プロジェクターを買おうとするくらいの人は、BS・CS放送をとてもよく観るか、DVDレンタルをじゃんじゃんするかのどちらかにあてはまるようなので、DVDをこのプロジェクターで観ようとする際の「超解像」について一言いいましょう。
DVD(SD画質)をハイビジョン画面で見ようとすると必ず変換を行わなければなりませんが、出たてのころのHD液晶テレビは、プロセッサーの負担を最小限ですませるように、機械的に等間隔で画素1つを4倍位に拡大して行くという変換をしていました。このようなHDテレビではDVDがボケて見えます。それから、アップスケーリングが行われだし、画素1つ1つがSDの元の色に対応するようになりました。もうこの時点でDVDは、SDプロジェクターで見たのと同じ位ボケない画質で見れるようになりました。
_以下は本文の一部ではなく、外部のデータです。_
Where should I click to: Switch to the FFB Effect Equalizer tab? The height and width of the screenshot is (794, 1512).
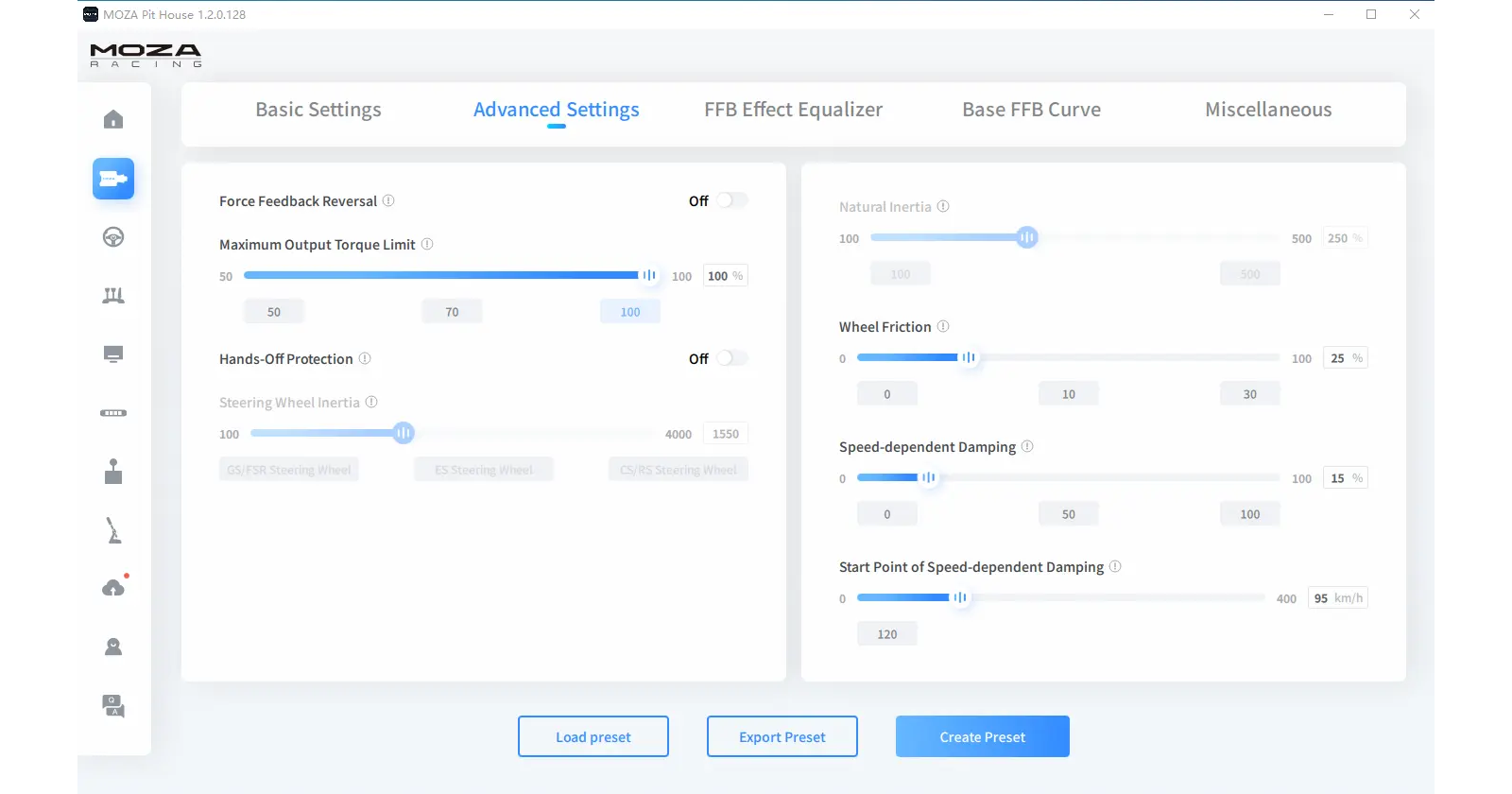pos(793,110)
今売られている10万円位以上のHDプロジェクターはSDプロジェクターに比べて、ほとんどボケない画質でDVDが見られると思います。
そして更に、SDプロジェクターでDVDを見る以上にクッキリとDVDを見られるようにするのが「超解像」です。「超解像」をかけるとクッキリ感が強まるのはもちろんですが、とくにスーツのエッジがックッキリして、口紅の塗りムラがよくわかるようになります(AVじゃないよ)。DVD(blu-rayではない)字幕の黒いフチどりのギザギザがよりギザギザしてしまうということがまあ欠点です。「超解像」5まである中で僕はたいてい「2」にしていますが、ソフト自体のクッキリ度が違いますので、それによって「超解像」も変化させます。
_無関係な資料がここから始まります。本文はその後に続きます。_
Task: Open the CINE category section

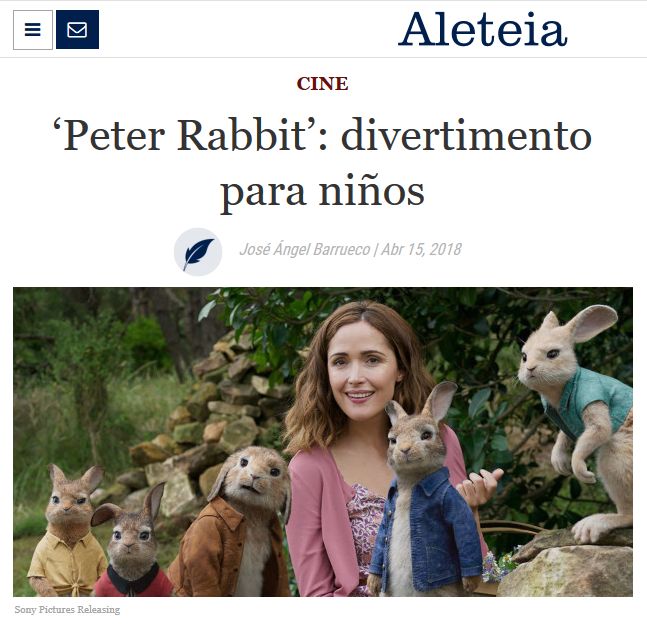Action: tap(322, 84)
他に気付いた点は、やはり明るくなっています。ファンの音がほとんどしない「シネマ」モードでも、SDプロジェクターの盛大にファンの音がした「ダイナミック」モードくらいの明るさがあります。明るさはやはりリアリティーを強めるので、車が走ってくる場面ではあわてて逃げようと思ったりしました。
かんじんのHDソースを見ると、やはり極めてクッキリ見えます。フォーカスの甘さは全くありません。AV REVIEW1月号(プロジェクター大全)でのサンプル写真でいえば、ソニーの150万円位のプロジェクター(VW1000ES)のイタリアの寺院の写真くらいのクッキリ感があると思います。
今は、高額の買い物をした何と言うか後ろめたさのようなものがなくなってきましたので、まあ買ったことに満足しています。